Deeside Dotcom
Deeside Dotcom covers business and economic developments for Deeside.com, concentrating on practical changes that shape daily life, from how people pay for travel to how local services operate.
Local transport and payment infrastructure
One strand of Deeside Dotcom’s business reporting looks at changes in local transport systems and the way they take payment. In a piece on seven Flintshire rail stations now accepting contactless tap-in payments, they highlight the rollout of new payment options and identify the specific stations where the change applies. The focus stays on how the upgrade works in practice and what it means for passengers using those routes.
Clear, specific headlines and service information
Deeside Dotcom’s business coverage uses plain, specific headlines that foreground the concrete change at the centre of a story. A headline such as “Seven Flintshire stations now accept contactless tap-in rail payments” signals the number of locations affected, the area involved and the precise nature of the update in a single line. That approach supports service-led reporting, making it easy for readers to see at a glance whether a development is relevant to their own travel or spending.
Business coverage rooted in everyday impact
Within the business beat, Deeside Dotcom reports on developments where policy, infrastructure and technology meet everyday experience. Coverage of contactless rail payments sits at the intersection of transport, consumer payments and local economic activity, showing how operational decisions filter down to individual journeys and transactions. The emphasis stays on tangible outcomes for service users rather than abstract market commentary.
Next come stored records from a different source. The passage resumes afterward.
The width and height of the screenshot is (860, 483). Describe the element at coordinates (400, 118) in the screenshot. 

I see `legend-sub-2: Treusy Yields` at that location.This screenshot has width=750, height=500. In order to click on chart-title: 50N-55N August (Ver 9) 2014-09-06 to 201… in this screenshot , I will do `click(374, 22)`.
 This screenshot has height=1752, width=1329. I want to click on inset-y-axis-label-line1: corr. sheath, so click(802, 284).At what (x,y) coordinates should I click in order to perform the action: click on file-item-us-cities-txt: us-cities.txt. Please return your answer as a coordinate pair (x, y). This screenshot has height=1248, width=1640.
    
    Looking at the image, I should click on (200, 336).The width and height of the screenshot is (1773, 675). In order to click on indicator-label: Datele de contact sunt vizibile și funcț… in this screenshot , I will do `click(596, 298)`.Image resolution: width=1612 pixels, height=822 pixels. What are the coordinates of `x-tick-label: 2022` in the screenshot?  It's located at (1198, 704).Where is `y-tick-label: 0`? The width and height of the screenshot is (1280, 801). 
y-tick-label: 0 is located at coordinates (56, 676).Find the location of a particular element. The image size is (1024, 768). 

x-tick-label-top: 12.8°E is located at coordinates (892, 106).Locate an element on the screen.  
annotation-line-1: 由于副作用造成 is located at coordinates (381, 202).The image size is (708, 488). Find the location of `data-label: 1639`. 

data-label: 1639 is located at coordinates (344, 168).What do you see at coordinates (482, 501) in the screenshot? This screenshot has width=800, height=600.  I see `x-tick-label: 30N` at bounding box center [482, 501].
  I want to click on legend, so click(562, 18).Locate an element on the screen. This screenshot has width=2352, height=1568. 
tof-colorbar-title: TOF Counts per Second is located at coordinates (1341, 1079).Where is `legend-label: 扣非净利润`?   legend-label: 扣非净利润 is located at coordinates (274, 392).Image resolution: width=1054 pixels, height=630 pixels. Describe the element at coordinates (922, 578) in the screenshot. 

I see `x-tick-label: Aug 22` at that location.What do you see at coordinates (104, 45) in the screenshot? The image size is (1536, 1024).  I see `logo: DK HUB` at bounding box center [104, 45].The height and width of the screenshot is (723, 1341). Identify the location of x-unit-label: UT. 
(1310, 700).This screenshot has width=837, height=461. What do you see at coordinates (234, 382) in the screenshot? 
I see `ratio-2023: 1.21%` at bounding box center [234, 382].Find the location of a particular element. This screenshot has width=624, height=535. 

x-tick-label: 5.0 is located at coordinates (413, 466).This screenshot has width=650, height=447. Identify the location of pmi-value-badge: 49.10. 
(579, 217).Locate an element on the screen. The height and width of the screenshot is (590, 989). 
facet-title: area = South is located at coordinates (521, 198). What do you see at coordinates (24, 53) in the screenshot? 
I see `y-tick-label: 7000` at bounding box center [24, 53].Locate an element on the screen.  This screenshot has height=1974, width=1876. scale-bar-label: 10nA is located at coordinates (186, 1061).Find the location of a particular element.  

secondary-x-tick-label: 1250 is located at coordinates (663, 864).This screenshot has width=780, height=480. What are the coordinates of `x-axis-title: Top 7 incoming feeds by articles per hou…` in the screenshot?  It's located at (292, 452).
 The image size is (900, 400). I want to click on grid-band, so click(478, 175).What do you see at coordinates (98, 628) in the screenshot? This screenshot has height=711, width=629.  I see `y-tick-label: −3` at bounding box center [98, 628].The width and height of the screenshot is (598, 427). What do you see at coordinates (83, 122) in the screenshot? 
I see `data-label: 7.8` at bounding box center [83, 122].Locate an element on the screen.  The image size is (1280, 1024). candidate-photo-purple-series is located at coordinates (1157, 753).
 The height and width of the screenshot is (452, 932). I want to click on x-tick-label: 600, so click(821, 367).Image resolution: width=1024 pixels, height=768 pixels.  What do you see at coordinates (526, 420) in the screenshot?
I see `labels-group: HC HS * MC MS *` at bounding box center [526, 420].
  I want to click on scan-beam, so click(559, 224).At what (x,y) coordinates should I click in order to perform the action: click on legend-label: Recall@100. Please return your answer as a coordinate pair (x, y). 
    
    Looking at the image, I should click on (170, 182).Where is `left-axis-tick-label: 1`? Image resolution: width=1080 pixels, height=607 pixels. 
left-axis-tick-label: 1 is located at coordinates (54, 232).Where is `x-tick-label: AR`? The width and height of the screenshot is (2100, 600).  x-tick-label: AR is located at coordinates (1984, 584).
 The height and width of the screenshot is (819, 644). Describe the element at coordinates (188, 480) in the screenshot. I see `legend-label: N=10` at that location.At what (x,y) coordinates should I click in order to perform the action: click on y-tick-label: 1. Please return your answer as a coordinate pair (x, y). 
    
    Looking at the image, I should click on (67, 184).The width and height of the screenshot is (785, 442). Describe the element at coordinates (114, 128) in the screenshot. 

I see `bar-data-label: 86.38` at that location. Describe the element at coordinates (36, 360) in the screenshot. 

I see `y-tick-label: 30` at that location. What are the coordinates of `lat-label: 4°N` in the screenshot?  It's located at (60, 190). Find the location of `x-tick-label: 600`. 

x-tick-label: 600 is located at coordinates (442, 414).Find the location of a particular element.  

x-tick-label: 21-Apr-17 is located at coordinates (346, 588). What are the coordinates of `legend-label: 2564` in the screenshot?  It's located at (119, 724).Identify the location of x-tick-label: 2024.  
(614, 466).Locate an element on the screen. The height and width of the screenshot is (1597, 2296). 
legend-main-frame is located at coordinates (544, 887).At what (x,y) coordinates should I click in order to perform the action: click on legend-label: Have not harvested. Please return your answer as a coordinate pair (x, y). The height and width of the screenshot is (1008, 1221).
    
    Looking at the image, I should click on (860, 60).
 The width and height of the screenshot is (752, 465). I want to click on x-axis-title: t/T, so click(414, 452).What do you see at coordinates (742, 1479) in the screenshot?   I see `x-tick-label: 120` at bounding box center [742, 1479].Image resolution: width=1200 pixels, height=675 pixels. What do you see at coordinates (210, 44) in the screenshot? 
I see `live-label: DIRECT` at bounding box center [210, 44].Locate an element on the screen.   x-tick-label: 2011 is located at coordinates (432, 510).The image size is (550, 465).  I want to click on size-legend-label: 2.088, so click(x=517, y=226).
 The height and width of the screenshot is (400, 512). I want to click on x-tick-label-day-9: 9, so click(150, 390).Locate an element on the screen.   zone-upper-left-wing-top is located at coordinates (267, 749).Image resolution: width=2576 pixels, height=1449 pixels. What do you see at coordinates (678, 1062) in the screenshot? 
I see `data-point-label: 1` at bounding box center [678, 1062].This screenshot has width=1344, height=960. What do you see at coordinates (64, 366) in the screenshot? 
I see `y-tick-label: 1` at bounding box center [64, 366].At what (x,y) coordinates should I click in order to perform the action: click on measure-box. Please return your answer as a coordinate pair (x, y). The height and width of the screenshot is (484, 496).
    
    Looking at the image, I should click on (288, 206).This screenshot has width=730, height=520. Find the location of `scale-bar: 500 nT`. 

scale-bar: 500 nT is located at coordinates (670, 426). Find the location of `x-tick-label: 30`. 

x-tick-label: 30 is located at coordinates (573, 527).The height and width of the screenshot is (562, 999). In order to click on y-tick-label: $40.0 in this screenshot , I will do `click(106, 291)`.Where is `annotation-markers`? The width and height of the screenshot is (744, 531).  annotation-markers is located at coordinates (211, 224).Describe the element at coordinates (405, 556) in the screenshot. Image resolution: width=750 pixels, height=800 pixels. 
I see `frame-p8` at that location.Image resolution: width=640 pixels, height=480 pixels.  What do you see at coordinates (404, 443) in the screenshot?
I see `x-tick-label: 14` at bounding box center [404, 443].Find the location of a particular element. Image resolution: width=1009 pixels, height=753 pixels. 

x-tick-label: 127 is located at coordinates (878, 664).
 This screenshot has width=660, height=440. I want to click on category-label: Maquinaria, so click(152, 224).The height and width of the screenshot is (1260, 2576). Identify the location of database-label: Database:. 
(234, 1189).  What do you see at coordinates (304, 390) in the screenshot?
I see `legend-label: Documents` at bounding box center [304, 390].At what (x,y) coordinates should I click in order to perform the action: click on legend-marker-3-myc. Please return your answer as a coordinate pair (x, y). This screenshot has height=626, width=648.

4 more business journalists.
Adam McCulloch
Adam McCulloch covers business developments for Personnel Today, focusing on how changes in the wider economy affect hiring, job creation and workforce planning. He writes for an HR and people-management readership, treating business and labour market news through its impact on recruitment pipelines and day-to-day staffing decisions. He tracks labour market data, job postings and employer confidence as practical signals for employers. His reporting follows employment trends, recruitment cycles and sector shifts in vacancy volumes, linking turning points in hiring to external shocks, uncertainty and global pressures on business confidence. He often connects domestic hiring conditions to geopolitical tension and other international risks. His coverage is concise and news-driven, highlighting key figures, turning points and business implications to give HR and line managers a fast, fact-based view of how business conditions are reshaping recruitment, staffing and workforce plans.
Aidan Fortune
Aidan Fortune is a business journalist who covers the commercial realities of the convenience retail sector for trade title Convenience Store. He focuses on how fascia, supplier and union decisions play out in day-to-day life for independent and franchise retailers. His core beat is the business side of convenience, especially symbol and franchise fascias such as Morrisons Daily and other branded formats. He reports on wholesale supply, franchise terms, retailer recruitment, and how they affect margins, range, service and competitiveness. He covers operational disruption, labour disputes and supply chain risk with a focus on store-level impact and risk management. He also reports on openings, refits and format changes, using individual stores as case studies. His analysis of trading conditions, costs, regulation and category trends is grounded in retailer experience and trade data.
Albert Toth
Albert Toth stands out for business coverage that tracks how boardroom and industrial decisions disrupt everyday life. He reports for The Independent, focusing on the intersection of workplace disputes, transport networks and the wider economy. His business beat centres on the real-world impact of strikes, industrial action and other developments that might otherwise feel abstract. He explains how these stories translate into costs, choices and disruption for the public, using clear, practical language. A core part of his work is service-led reporting on strikes and transport disruption, including guides to upcoming tube walkouts. He organises information around what readers need to plan: dates, routes, affected services and the scale and phases of expected disruption.
Alberto Nardelli
Alberto Nardelli covers the collision between European economic policy and global power politics for Bloomberg, tracking how decisions in Brussels shape trade, industry and business exposure to geopolitical risk. He focuses on EU trade rules and industrial strategy, especially when the bloc deploys tougher tools to manage global competition. His reporting follows how strategies on trade, technology, security, sanctions and sensitive technologies become concrete measures that affect companies, markets and cross-border supply chains. He closely reads official documents, confidential drafts and the fine print of EU decisions, explaining how new instruments are designed, negotiated and presented inside institutions. His work often centers on the EU’s response to China, global trade tensions and measures aimed at de-risking, screening investments and protecting critical infrastructure, with stories that spell out sector exposure, policy levers and the diplomatic context behind key decisions.